I wrote about the Texas regional background of Bill Crider's Sheriff Dan Rhodes' mysteries in my blog piece on A Romantic Way to Die (2001), the eleventh Dan Rhodes mystery.  Red, White and Blue Murder, the next installment in the series, followed ARWTD by two years, seeing light in 2003.

This one takes place over a few 95 degree days around the Fourth of July, a time when Americans celebrate the greatness of their nation by attending patriotic parades, blowing up fireworks and eating themselves sick on barbecue and ice cream. 

But not barbecue ice cream, one hopes! Don't think there isn't such a thing.  Ick.

Blacklin County's Sheriff Rhodes, who is getting awfully tired of people asking him if it's "hot enough for you," finds himself embroiled in another great American tradition--murder--when he is called to investigate the suspicious death of electrical repair shop owner Grat Bilson--whose preoccupation, up until his death, was getting fireworks banned throughout the county.  (Though they are a fire hazard, particularly during 95 degree weather in July, only Blacklin County municipalities have up to this point banned them.)

map of Bill Crider's native Limestone County, Texas
presumably the model for Sheriff Rhodes' Blacklin County
Bilson is found dead in a burned-out home--and he did not die either from the fire (which, it transpires, was deliberately set) or from natural causes. 

It turns out that he may have been the informant for local reporter Jennifer Loam who was filling her ear with tales of corruption in high places, including in the sheriff's office itself.  Moreover his wife was having affairs and he may have been having one himself.  So there were more than a few people who might have had reason to want to kill old Grat Bilson.

Soon Bilson's murder is followed by another suspicious death, which takes place picturesquely at a barbecued ribs eating contest on the Fourth--and it looks to the locals like Rhodes himself, who was one of the contestants, may be the killer!

Red, White and Blue Murder is pretty action packed by the standards of this country casual series, with Sheriff Rhodes getting attacked and/or shot at by four different people during the course of his murder investigation, not to mention nearly blown up in a fireworks stand explosion.  This is not as amusing a book as A Romantic Way to Die, with its send-up of the romance novels industry, but it has a good mystery involving local political corruption--another great American tradition--and the writing is as pleasingly droll as one expects from a Crider (see the second quotation at the top of this piece, with its classic Crider qualifying "afterthought" sentence.)

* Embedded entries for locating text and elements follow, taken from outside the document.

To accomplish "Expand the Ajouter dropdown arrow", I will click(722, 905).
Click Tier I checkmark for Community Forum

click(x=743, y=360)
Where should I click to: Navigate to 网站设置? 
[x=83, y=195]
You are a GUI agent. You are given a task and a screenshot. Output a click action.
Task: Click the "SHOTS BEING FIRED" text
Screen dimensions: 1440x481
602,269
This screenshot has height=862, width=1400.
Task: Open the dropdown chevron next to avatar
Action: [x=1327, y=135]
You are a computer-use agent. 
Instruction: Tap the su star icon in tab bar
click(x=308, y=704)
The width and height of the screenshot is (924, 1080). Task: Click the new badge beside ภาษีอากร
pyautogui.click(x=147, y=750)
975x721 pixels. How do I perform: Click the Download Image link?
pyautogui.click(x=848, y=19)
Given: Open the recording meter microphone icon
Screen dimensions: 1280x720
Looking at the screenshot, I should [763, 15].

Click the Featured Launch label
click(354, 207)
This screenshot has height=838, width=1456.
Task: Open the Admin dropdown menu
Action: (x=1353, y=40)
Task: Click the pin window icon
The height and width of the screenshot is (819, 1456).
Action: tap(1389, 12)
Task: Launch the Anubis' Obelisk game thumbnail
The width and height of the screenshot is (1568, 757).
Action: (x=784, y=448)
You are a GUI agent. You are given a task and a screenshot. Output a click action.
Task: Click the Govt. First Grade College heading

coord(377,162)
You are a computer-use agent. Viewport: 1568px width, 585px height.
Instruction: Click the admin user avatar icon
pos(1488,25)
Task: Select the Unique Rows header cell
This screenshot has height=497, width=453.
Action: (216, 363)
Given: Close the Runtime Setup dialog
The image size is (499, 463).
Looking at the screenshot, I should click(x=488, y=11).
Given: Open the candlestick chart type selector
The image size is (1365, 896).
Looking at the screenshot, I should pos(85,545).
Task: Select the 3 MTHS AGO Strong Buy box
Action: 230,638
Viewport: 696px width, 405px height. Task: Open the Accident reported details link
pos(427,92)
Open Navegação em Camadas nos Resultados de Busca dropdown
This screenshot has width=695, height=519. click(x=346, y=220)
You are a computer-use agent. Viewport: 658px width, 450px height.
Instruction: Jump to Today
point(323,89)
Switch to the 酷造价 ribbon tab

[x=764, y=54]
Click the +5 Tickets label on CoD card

If you like rural local color in an American mystery, the Crider Sheriff Rhodes books are a must.  To me they are cozies--in fact I'm rather reminded, with the usual stuff involving Rhodes' pet dogs Yancey and Speedo, of MC Beaton's Hamish Macbeth series, though Crider's mysteries are much better plotted, to be frank--but cozy mystery is another great American tradition (a happier one this time ); and I hope to review some more modern American cozies this month.  Meanwhile I'm looking forward to a modest cold front coming through here where I live, where the last few days it's been, well, around 95 degrees. 

That's hot enough for me!

Kosse, Limestone County, Texas

2 comments:

  1. Yes, it is very hot here in Santa Barbara this weekend, and we even had a close call with a wildfire nearby last night. But things are better today.

    I am reading the Bill Crider Sheriff Dan Rhodes series from the beginning and am only 5 books in, but I enjoyed your thoughts on this one.

    ReplyDelete
    Replies
    1. That’s very disciplined of you, starting right from the beginning! I started midway.

      Highs only in the upper 80s the last few days!